Activating your parasympathetic system takes a bit of understanding of how you work as a human and what are the things you enjoy doing for yourself. If you also have a partner and you feel you need support to activate your parasympathetic system, you may also benefit from the help of this loved person who will help you regulate blood pressure levels which is the physical effect of the activation. My cheat sheet of tricks to activate it goes like this:
- Notice your breath and regulate the breathing with the shift of breath from one nostril to another.
In yoga, this breathing exercise is called Nadi Shodhana Pranayama. It’s a beautiful, easy way to start your meditation practice if you’re a fan of it.
2. Stretch your body and yawn or do yoga.
If you’re not a yoga fan like me, then doing some simple stretching should do the trick for you.
3. Increase your Heart Rate for short sprints either during HIIT ( Highly intensive training workout) or sex until you feel endorphins rushing into your body.
The key here is to find a way to have a powerful connection with your body in a short time interval. This will allow the mind to focus on the performance and forget a bit about the stimulation of the environment. It helps you “drown out the crowd”.
4. Use your imagery mind to produce beautiful sceneries in your mind to calm you down.
During my childhood, I used to practice active daydreaming and just stop and wonder about things I would like to experience and live. It helped me develop a positive mindset but also to create inception for how my life will unfold positively. I started this practice after some years in logopedic therapy as I was stuttering and could not speak at the speed of my thinking. My doctor taught me how to use imagery as a way to regain power over my words and envision before I speak so my brain gets to process the thoughts into words with this diversion that slowed the thoughts down allowing me to speak coherently. The rich inner world is one of the traits of highly sensitive people that I find myself into a lot.
5. Find textiles and physical symbols of relaxation.
You might want to reinvent the “safety blanket” or cuddle up with your pet or turn on a scented candle or take a long warm bath. It’s all part of the connection to your body and finding lower levels of arousal for your body to begin the process of defragmentation of all the interactions your body had to deal with in the overstimulated environments.
If these are not enough, it means you’re already in a much deeper pain and your normal dosage of soothing will not solve long term stress. Then the best way is to just take days off and do holiday activities until you restore your energy and you can deal with your body without extreme shut down or burnout states.

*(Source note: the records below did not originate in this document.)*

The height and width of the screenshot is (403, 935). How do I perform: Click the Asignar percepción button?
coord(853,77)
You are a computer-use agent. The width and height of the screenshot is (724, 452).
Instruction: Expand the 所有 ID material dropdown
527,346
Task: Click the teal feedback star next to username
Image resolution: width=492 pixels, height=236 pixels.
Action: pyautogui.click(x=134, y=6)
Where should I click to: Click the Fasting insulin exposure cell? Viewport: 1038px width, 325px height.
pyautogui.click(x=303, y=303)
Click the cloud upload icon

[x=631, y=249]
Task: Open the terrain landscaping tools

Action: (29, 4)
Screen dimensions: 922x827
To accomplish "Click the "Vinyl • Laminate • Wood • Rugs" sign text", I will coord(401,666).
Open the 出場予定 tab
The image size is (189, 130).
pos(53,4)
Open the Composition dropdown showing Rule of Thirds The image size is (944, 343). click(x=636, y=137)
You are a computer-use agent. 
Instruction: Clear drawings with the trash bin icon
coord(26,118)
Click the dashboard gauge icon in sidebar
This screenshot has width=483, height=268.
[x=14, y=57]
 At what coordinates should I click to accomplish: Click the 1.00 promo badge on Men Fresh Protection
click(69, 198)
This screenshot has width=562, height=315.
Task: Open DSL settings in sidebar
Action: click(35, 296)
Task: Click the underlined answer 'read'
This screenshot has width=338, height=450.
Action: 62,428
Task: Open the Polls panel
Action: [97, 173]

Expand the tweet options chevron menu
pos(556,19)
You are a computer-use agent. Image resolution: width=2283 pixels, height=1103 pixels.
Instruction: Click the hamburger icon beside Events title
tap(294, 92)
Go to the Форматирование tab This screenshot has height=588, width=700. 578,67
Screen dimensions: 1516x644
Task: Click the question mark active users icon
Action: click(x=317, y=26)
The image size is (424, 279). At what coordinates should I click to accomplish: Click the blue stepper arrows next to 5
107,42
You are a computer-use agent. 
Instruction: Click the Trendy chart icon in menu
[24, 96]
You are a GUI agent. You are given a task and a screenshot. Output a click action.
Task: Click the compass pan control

Burnout, as also explained here is not something we get in one day of stress. This is the result of long periods in which we neglect our needs for basic soothing and relaxation and we are unable to properly sleep. The easiest way to start losing our health is to start neglecting these needs and to think we can restore them in one magical bullet/pill/ holiday.
There is no quick solution to getting back our health once we are far along this path, however, our routines and rituals of self-care can help us. And as easy and silly and unimportant as it sounds, this is the only secret to the balanced life we’re all looking for.